“Call her! Get her!” cried the mandarin, turning fiercely on the old farmer.

“What can I do?” he mumbled pathetically. “She is gone. You do not understand, she moves as the kin deer, she is as wild as the pheasant.”

The mandarin returned to the doorway and remained for a long time in moody silence. Presently he turned to the farmer.

“Let it be known that Ho Ling, Mandarin of the Fifth Rank, will depart.”

And the old man skipped gleefully from the room.

CHAPTER TWO
THE VICEROY

Hangchau, the capital of Che Kiang, rests haughtily upon its hills in full view of the ocean. Its granite walls, more than thirty miles in circumference, higher than a four-storied building and wide enough on top for four vehicles to drive abreast, extend north from the river Tsien toward a vast plain that stretches out an unending garden threaded with a thousand strands of silvery waterways. South of the city along the blue waters of the bay is another mighty garden spotted with clumps of trees, covered with luxuriant crops and villages nestling in groves of feathery bamboo; westward is the lake of Si Hu, and beyond, a wide amphitheatre of wooded hills and mountains.

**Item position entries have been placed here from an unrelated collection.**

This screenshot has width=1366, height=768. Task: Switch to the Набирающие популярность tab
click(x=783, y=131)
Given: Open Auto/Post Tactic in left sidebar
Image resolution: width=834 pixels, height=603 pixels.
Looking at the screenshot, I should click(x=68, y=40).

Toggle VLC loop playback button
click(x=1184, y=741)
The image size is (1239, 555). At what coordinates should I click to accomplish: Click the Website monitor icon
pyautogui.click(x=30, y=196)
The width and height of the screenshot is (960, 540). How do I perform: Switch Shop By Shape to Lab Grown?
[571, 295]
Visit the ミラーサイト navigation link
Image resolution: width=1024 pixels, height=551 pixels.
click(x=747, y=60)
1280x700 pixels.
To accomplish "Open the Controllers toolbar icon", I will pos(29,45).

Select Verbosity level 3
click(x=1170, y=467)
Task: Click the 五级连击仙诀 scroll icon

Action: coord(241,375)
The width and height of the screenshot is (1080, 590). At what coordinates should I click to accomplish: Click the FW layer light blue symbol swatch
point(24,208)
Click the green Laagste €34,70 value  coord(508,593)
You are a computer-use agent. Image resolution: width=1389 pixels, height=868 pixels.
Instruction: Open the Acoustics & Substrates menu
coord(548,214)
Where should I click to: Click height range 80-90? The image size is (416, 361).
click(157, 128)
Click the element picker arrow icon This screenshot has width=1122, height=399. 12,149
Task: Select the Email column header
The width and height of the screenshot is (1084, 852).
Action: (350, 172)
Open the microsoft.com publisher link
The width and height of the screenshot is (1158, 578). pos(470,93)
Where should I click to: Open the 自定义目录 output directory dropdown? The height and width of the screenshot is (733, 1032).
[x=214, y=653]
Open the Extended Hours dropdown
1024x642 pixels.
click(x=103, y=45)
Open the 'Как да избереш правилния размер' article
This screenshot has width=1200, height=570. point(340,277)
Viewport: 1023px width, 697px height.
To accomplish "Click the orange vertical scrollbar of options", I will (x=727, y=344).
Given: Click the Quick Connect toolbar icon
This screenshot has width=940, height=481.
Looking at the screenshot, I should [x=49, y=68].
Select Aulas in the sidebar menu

Hangchau, like Che Kiang, has an antiquity of its own and though it stands to-day one of the world’s great cities, so it has stood for innumerable ages, more or less, in the manner Marco Polo saw it in the thirteenth century, “pre-eminent to all other cities in the world in point of grandeur and beauty as well as from its abundant delights.”

In that uncertain antique age when Babylon rested securely within its hundred-mile wall pierced by eighty brazen gates; when the massive town of Troy frowned down upon the troubled waters of the Xanthus, and Darius peered anxiously from Persepolis across the plains of Merdueth, even then was Hangchau a city. And now while Babylon is but a mud-mound on the willow-fringed banks of the Euphrates, Troy a myth, and jackals come forth when the moon is high to howl where once kings commanded—yet Hangchau lives, thrives, and is great.

Another wonder of Hangchau other than its antiquity and greatness is the Lake of Si Hu, a lake transparent as a diamond, its brilliant surface gleaming and fluttering amongst dark green hills for many miles in irregular circuit. On the north, west, and southwest rise picturesque mountains whose slopes along the lake’s edge are laid out in groves and gardens, beautiful though fantastic; having here and there temples, palaces and pagodas, while numbers of fanciful stone bridges are thrown across the arms that reach out among the hills. About over the waters great numbers of barges gaily decorated, sail to and fro, the passengers dining, smoking and enjoying the breezes which blow down from the higher mountains, as well as the gay scenes, the whimsical gardens, palaces, pagodas, and overhanging groves.